Fixed Deposit or FD is one of the most popular investment options in India. FDs provide guaranteed returns and a sense of security, making them a preferred choice for risk-averse investors. Young adults who are just starting their investment journey may wonder whether FDs are a good option for them. In this article, we will explore whether FDs are suitable for young adults or not.
Fixed Deposit is a type of investment in which an investor deposits a lump sum amount for a fixed period and earns a predetermined rate of interest. FDs are offered by banks, post offices, and other financial institutions. The period of deposit ranges from 7 days to 10 years, and the interest rate offered depends on the tenure of the deposit.
The primary advantage of FD is the guaranteed returns it provides. Unlike other investment options, FDs are not affected by market fluctuations, making them a safer investment option. Additionally, FDs offer a higher rate of interest than savings accounts, making them a more lucrative option for parking idle funds. FDs are also easy to understand and do not require any prior knowledge of the stock market or investment concepts.
While FDs offer a sense of security, they may not be the best option for young adults looking to build wealth over the long term. The interest rates offered on FDs are often lower than the inflation rate, which means the returns earned may not be enough to beat inflation. Additionally, FDs do not provide any tax benefits, making them a less attractive option for those looking to save on taxes.
Young adults who are just starting their investment journey have a longer investment horizon, which means they can take on higher risk for potentially higher returns. Investing in equity or mutual funds, which are subject to market fluctuations, can offer higher returns than FDs over the long term. Additionally, equity investments provide tax benefits under Section 80C of the Income Tax Act.
Moreover, young adults may have different financial goals, such as buying a house, getting married, or starting a business, which may require a significant amount of money.
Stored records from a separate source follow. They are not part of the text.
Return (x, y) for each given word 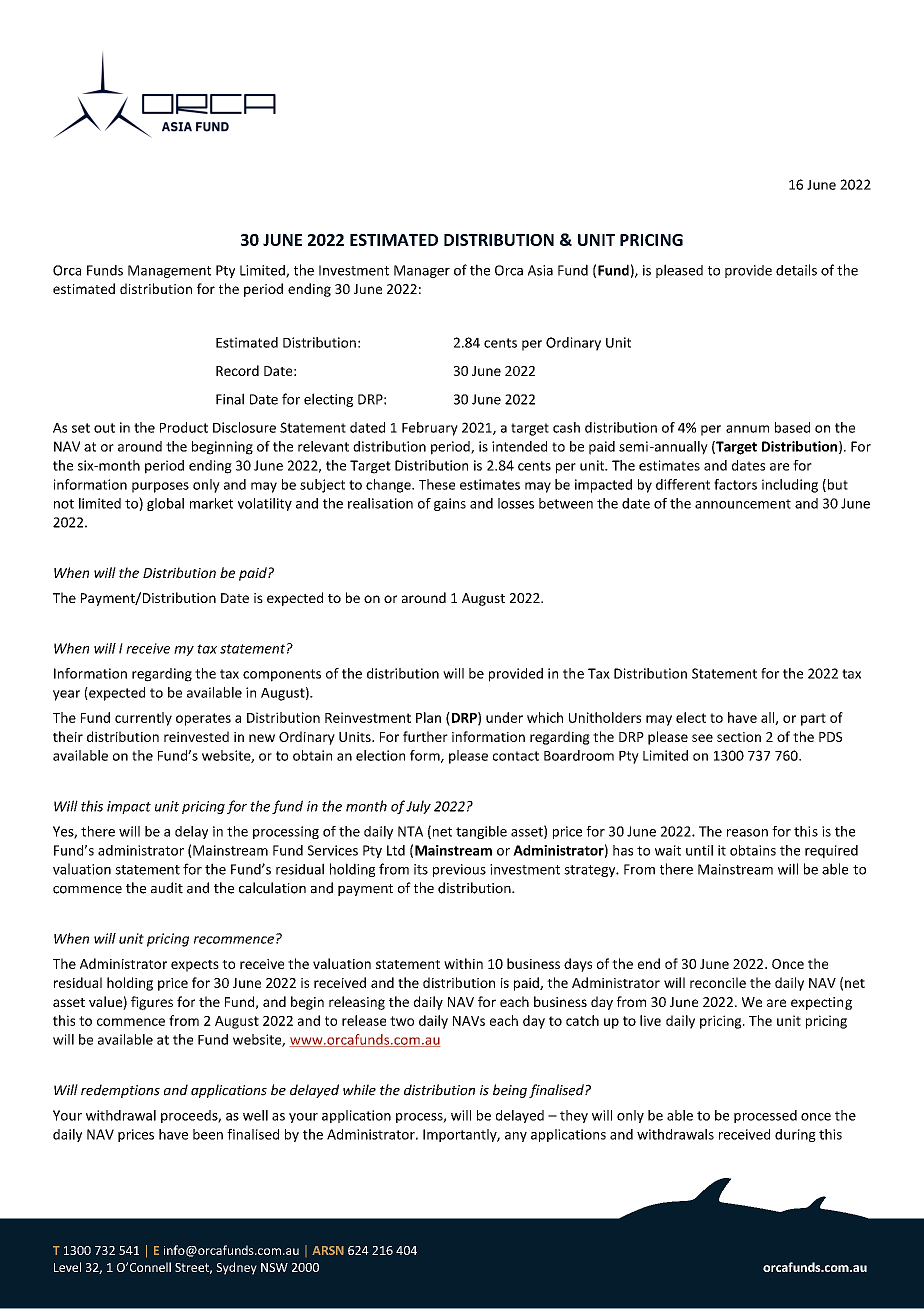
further (425, 736)
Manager (422, 271)
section (739, 737)
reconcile (718, 982)
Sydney (236, 1268)
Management (169, 271)
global (165, 504)
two (402, 1021)
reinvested (196, 736)
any (516, 1137)
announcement (743, 504)
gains (450, 504)
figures (152, 1003)
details (796, 270)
Investing in FDs may not be the best option to meet these goals, as the returns earned may not be sufficient to meet the target amount.
While FDs may not be the best option for young adults looking to build wealth over the long term, they can be a suitable option for those who want to park their idle funds for a short period. For instance, if a young adult has saved up for a down payment on a house, but the purchase is not due for the next few months, they can consider investing the money in an FD for a short period to earn a higher rate of interest than a savings account.
FDs can also be a good option for young adults who want to diversify their investment portfolio. By investing a small portion of their funds in FDs, they can ensure a stable source of returns, even in a volatile market.
In conclusion, FDs can be a good option for young adults under certain circumstances. If a young adult has short-term financial goals or wants to diversify their portfolio, investing in FDs can be a suitable option. However, for long-term wealth creation, young adults should consider equity or mutual fund investments, which can provide higher returns over the long term. Before investing, young adults should understand their financial goals and risk tolerance to choose the investment option that best suits their needs.